Instrucciones y requisitos — Duplica sin cambios todo el material que va desde la línea que contiene "Where should I click to: Click question-mark" hasta la línea que contiene "Image resolution: width=1568", ambas incluidas.

Registros de una colección
· · ·
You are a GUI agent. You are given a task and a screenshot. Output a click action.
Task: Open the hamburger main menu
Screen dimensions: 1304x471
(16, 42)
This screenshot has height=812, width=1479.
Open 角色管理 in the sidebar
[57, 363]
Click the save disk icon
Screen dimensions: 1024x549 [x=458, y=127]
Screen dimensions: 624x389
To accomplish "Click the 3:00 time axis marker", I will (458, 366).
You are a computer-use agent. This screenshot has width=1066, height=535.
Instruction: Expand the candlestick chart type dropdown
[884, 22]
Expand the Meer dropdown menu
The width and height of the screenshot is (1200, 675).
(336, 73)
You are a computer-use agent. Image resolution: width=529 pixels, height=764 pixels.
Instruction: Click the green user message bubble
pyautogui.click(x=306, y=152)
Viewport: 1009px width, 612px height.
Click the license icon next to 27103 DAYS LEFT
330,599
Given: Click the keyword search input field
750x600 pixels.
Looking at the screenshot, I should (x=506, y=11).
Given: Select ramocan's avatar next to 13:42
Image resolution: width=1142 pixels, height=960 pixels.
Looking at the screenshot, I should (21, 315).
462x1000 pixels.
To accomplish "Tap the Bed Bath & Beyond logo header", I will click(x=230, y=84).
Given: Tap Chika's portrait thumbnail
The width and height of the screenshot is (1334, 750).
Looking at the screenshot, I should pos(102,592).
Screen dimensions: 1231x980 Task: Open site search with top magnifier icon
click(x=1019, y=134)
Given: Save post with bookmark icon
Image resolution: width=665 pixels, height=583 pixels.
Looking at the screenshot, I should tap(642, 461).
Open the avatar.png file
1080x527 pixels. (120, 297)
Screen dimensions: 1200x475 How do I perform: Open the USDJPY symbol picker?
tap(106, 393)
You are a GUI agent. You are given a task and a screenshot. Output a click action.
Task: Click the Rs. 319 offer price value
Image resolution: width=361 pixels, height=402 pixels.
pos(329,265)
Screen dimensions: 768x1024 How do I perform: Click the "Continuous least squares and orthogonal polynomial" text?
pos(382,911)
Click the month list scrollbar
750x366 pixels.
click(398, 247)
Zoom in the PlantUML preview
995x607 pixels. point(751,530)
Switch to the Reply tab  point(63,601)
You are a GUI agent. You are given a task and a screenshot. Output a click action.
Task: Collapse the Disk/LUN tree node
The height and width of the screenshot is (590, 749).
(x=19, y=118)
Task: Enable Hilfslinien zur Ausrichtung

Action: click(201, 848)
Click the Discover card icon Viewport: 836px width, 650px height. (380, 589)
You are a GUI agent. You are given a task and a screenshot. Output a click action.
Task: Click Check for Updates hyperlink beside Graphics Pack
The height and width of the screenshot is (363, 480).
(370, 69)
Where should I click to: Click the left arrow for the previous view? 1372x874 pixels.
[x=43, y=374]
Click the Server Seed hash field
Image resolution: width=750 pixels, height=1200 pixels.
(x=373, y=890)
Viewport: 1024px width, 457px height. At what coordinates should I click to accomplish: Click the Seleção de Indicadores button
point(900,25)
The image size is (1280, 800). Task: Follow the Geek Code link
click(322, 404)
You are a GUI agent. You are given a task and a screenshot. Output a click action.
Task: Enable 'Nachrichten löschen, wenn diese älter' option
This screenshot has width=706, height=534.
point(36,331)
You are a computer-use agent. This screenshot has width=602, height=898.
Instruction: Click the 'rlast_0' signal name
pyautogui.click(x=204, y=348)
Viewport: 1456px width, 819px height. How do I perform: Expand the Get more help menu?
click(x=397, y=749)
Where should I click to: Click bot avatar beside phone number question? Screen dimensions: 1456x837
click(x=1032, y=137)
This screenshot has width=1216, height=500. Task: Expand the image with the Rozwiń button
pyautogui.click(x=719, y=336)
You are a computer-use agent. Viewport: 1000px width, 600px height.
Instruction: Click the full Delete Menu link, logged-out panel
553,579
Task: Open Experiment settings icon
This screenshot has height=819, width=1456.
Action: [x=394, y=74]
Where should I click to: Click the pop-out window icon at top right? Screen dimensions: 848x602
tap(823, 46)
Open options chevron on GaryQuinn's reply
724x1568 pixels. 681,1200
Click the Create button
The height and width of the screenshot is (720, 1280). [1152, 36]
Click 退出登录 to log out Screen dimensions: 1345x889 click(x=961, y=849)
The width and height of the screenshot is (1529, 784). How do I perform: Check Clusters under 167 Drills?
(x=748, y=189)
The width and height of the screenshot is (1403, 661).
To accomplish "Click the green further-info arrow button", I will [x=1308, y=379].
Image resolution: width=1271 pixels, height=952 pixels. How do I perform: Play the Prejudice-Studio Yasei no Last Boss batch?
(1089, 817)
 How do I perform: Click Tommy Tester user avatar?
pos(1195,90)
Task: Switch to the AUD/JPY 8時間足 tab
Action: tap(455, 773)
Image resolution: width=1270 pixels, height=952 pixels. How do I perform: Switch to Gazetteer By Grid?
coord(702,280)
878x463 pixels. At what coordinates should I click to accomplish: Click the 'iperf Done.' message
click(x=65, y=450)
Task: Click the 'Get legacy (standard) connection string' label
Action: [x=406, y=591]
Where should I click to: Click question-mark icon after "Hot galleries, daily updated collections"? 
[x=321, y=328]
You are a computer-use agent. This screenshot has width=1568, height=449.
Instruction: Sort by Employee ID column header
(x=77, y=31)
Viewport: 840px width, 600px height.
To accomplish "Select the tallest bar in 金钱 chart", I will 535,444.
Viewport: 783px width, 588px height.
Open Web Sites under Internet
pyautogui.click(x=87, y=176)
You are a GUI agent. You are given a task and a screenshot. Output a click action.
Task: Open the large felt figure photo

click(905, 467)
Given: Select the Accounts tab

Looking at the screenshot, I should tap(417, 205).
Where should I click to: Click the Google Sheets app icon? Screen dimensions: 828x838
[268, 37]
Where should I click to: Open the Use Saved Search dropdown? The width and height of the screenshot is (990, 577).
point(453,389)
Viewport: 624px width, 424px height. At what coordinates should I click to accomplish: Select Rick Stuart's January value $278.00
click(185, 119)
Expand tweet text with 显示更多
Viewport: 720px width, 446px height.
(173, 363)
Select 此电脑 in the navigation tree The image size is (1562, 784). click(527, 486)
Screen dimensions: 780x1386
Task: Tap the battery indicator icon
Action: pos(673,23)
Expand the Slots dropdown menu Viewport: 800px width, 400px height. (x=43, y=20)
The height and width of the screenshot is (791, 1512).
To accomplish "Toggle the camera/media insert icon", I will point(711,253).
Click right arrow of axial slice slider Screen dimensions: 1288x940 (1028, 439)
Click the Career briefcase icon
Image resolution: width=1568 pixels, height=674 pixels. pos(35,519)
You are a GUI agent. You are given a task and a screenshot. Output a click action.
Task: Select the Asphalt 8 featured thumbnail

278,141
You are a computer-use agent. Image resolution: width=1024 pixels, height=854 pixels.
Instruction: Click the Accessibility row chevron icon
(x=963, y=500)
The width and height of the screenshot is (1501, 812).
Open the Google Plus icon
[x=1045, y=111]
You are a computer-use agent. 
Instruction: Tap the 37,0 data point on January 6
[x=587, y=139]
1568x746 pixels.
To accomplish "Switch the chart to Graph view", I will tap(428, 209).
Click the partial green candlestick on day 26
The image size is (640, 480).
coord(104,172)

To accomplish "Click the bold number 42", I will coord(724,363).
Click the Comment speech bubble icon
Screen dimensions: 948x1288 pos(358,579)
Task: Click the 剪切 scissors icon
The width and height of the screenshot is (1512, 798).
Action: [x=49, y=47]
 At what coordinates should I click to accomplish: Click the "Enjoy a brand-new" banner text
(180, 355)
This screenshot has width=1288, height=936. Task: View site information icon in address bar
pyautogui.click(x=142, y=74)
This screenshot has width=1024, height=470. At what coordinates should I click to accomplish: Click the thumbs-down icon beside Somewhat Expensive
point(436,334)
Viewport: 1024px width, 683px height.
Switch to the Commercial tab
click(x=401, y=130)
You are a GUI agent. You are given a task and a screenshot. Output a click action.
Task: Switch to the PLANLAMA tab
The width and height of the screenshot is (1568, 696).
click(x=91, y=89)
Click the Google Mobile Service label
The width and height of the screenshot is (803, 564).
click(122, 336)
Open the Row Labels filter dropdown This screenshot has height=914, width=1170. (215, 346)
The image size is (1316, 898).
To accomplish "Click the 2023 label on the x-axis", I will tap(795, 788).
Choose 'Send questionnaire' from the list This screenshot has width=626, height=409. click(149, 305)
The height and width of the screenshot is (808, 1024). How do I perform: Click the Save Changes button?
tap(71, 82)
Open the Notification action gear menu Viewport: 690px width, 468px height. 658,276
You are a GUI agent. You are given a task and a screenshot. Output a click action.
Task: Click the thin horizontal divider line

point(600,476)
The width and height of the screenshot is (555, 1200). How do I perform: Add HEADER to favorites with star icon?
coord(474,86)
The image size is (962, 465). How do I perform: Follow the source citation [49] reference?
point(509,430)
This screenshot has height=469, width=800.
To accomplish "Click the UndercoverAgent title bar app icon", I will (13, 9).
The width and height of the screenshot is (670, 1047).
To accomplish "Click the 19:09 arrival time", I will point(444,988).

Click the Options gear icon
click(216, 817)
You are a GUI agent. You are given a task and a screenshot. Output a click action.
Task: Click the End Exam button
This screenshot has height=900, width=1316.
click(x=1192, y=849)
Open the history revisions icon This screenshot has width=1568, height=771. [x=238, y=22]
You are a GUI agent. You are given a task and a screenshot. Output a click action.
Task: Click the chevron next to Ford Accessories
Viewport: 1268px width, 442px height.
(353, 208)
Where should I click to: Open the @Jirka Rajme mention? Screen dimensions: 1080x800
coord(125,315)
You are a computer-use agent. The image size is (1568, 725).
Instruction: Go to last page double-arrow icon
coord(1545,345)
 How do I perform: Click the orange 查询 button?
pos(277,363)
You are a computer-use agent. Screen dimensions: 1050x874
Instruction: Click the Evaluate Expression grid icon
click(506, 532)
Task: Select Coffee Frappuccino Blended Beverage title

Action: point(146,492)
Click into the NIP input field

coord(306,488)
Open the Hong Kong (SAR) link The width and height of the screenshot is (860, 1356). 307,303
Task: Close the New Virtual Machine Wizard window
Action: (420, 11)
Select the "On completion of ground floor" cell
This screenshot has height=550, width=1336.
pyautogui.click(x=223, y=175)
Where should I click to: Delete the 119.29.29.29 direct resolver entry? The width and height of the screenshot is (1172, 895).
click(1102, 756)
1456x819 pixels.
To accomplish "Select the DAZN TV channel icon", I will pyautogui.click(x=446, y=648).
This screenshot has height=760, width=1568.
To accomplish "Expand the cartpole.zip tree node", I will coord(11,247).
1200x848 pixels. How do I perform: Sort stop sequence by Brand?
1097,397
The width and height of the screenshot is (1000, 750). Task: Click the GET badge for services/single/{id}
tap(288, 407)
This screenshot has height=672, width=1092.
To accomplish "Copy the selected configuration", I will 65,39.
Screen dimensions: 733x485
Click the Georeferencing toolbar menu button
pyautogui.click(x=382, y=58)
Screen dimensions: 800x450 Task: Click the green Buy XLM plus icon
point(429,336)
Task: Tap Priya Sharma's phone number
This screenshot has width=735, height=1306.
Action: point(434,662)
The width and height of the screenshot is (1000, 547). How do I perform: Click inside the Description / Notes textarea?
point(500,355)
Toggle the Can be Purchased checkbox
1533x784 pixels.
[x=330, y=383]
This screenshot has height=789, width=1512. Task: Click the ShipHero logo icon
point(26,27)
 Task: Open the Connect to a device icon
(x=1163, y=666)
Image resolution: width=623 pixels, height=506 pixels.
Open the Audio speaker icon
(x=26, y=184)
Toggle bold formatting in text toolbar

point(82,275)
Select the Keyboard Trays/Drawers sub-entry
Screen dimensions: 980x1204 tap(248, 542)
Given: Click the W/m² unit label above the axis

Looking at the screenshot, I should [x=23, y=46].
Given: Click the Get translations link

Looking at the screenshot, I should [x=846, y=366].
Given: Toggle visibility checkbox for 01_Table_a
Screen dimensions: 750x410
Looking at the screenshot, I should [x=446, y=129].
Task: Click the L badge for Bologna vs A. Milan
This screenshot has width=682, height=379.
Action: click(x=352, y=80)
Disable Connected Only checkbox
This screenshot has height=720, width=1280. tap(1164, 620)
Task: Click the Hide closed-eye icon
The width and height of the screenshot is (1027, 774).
· · ·
Respuesta —
Where should I click to: Click question-mark icon after "Hot galleries, daily updated collections"? 
[x=321, y=328]
You are a computer-use agent. This screenshot has width=1568, height=449.
Instruction: Sort by Employee ID column header
(x=77, y=31)
Viewport: 840px width, 600px height.
To accomplish "Select the tallest bar in 金钱 chart", I will 535,444.
Viewport: 783px width, 588px height.
Open Web Sites under Internet
pyautogui.click(x=87, y=176)
You are a GUI agent. You are given a task and a screenshot. Output a click action.
Task: Open the large felt figure photo

click(905, 467)
Given: Select the Accounts tab

Looking at the screenshot, I should tap(417, 205).
Where should I click to: Click the Google Sheets app icon? Screen dimensions: 828x838
[268, 37]
Where should I click to: Open the Use Saved Search dropdown? The width and height of the screenshot is (990, 577).
point(453,389)
Viewport: 624px width, 424px height. At what coordinates should I click to accomplish: Select Rick Stuart's January value $278.00
click(185, 119)
Expand tweet text with 显示更多
Viewport: 720px width, 446px height.
(173, 363)
Select 此电脑 in the navigation tree The image size is (1562, 784). click(527, 486)
Screen dimensions: 780x1386
Task: Tap the battery indicator icon
Action: pos(673,23)
Expand the Slots dropdown menu Viewport: 800px width, 400px height. (x=43, y=20)
The height and width of the screenshot is (791, 1512).
To accomplish "Toggle the camera/media insert icon", I will point(711,253).
Click right arrow of axial slice slider Screen dimensions: 1288x940 (1028, 439)
Click the Career briefcase icon
Image resolution: width=1568 pixels, height=674 pixels. pos(35,519)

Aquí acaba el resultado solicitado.